> Stored data:
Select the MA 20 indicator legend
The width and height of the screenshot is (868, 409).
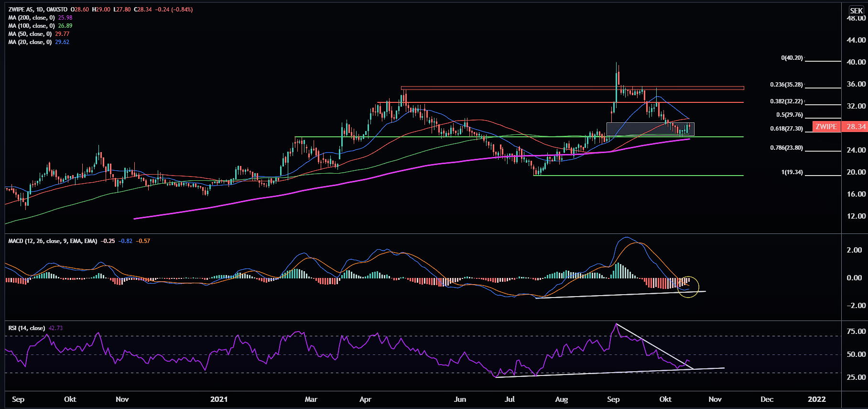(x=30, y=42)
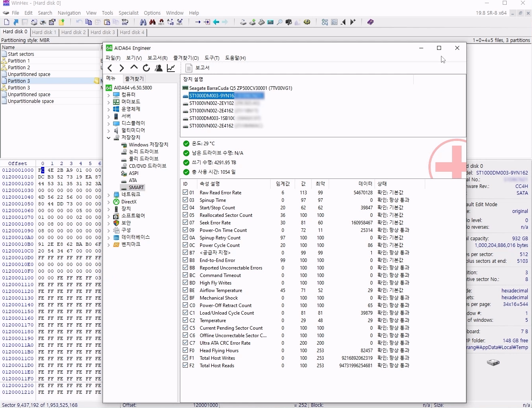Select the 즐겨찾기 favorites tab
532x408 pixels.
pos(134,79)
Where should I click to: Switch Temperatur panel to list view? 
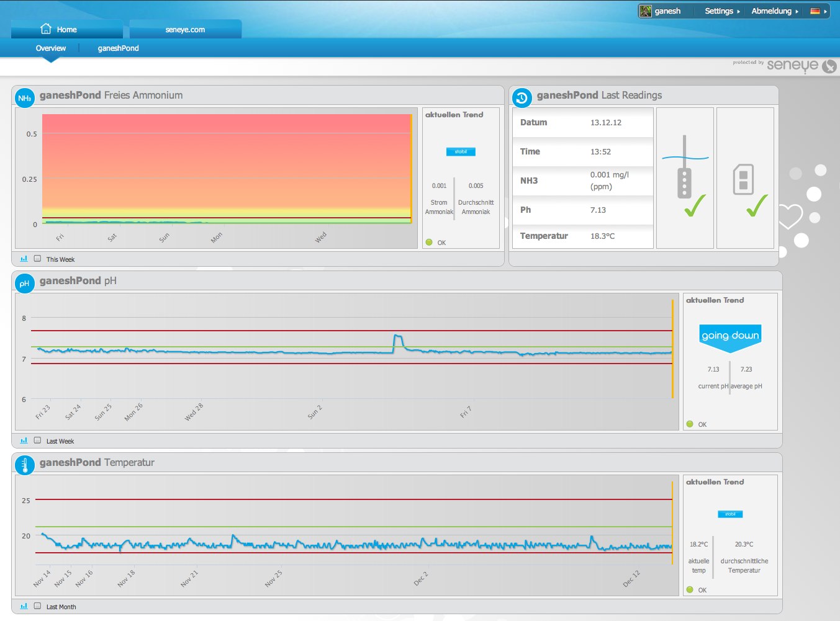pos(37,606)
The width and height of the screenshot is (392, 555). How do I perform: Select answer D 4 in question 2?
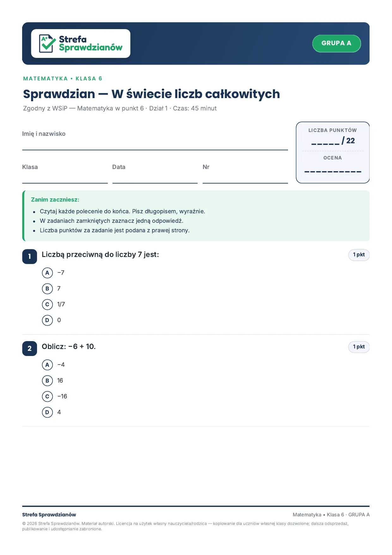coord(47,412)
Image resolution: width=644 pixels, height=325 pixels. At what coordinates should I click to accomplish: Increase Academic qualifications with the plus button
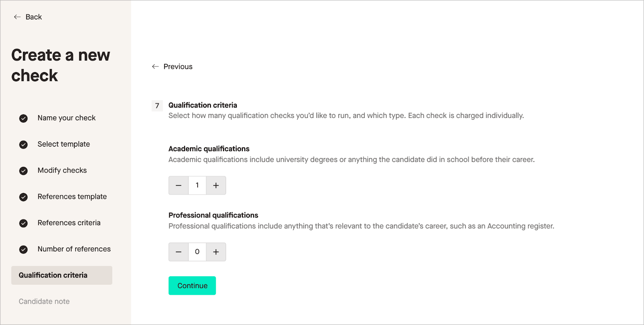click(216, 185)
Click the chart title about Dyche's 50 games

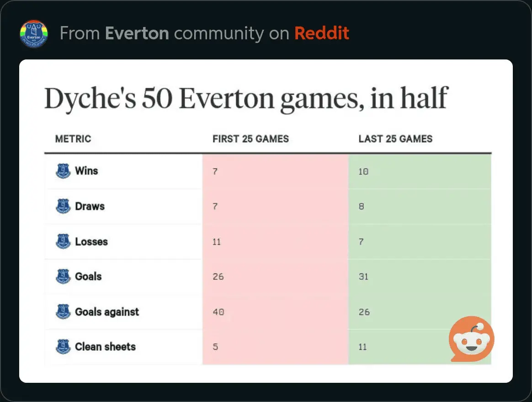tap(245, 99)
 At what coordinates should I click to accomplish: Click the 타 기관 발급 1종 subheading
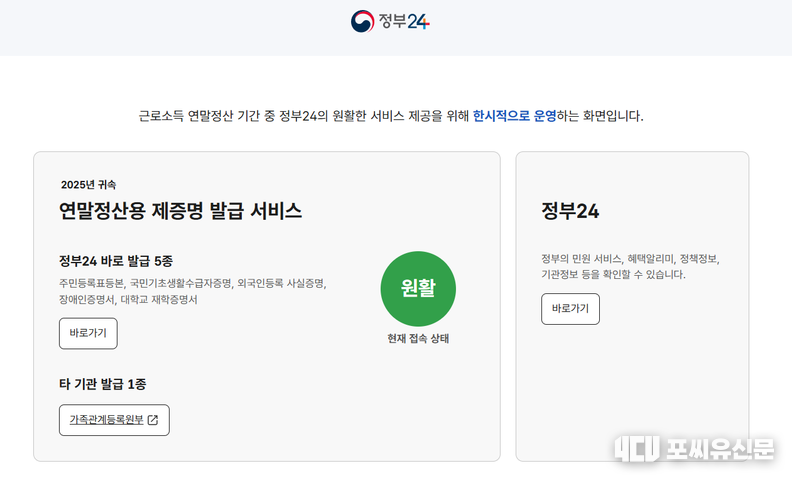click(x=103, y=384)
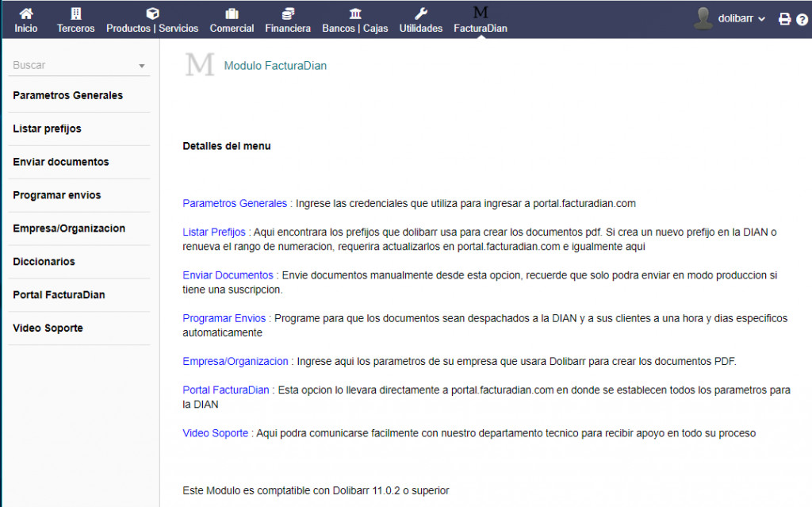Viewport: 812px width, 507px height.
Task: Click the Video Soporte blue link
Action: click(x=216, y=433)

> Work item: Once the line with "Click the chart title about Dyche's 50 games" is found, output it and every line after it through the end of the listing, exactly, without pictures.

> Task answer:
Click the chart title about Dyche's 50 games

tap(245, 99)
 At what coordinates should I click to accomplish: Click the 타 기관 발급 1종 subheading
click(x=103, y=384)
Viewport: 812px width, 507px height.
Task: Click the Video Soporte blue link
Action: click(x=216, y=433)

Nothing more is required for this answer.